*Directions*:
A. Using the text on Greenland's uranium law, answer:
(i) Which two parties make up the ruling coalition that passed the law?
(ii) Above what uranium content does the law ban mining of resources?
(iii) What name does the last paragraph say fits the path the government chose?
B. Continue the text on Greenland's uranium law from where it stops.

*Reading text*:
%%

On November 9, the ruling coalition in Greenland consisting of IA and Naleraq passed legislation banning not only uranium mining but also mining of resources with a uranium content above 100 ppm. The law also grants sweeping rights to the Greenlandic government to regulate other radioactive elements in the same manner. While IA delivers on a campaign promise, the phrasing of the law is far from conducive to the Greenlandic mineral sector at large.
The proposal raises risks for exploration companies, as many metal targets are commonly associated with increased levels of radioactive elements. Thus, exploration becomes more risky, making financing harder to come by. Additionally, any investment must be seen in context of any other potential investment available. If an investor is considering investing in Greenlandic resource exploration for the potential payoff, then that investment is in competition with any other investment that the investor could make. Increasing the risk of having a mining project shut down after extensive exploration – or even during operations – due to an unexpected increased content of radioactive elements makes other less risky projects seem more attractive to investors.
There are many ways the IA and Naleraq government could have phrased the law to minimise the negative impact on the Greenlandic mineral sector – some of them are listed in a previous piece on PRPI – however the Greenlandic government chose the path that one could fittingly refer to as “the nuclear option”.

%%

(Pixel coordinate grounding data)
%%

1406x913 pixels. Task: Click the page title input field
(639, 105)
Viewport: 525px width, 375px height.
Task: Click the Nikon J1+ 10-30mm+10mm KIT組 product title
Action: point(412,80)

%%

*Numbered answers*:
A.
(i) IA and Naleraq
(ii) 100 ppm
(iii) "the nuclear option"

B.
During the legislative process, Atassut – who supports the government – proposed a guiding referendum on the issue. A proposal that IA themselves put forward in 2016, when they were in the minority on the issue. Now in the majority, IA rejected the need for a referendum calling it “a waste of time and money”.
The one thing that might keep investors interested in continued exploration in the short term is the narrow majority that passed the law. Though only commanding a one-vote majority in the Greenlandic parliament, IA and Naleraq opted against negotiating a broader compromise, meaning the law could be repealed after the next election. If a project were to receive an extraction permit and / or go into operations, it would be exceedingly difficult to stop such a project by later reintroducing the law without incurring high compensation costs.
Thus, IA may have carried the day and the party may have delivered on a central campaign promise, but failing to seek and achieve a broad compromise could very well prove costly to IA’s ambitions, and it may end up costing IA in the long run. Such a stuttering approval process would also not be ideal for investors or mining companies discouraging future investments in the sector.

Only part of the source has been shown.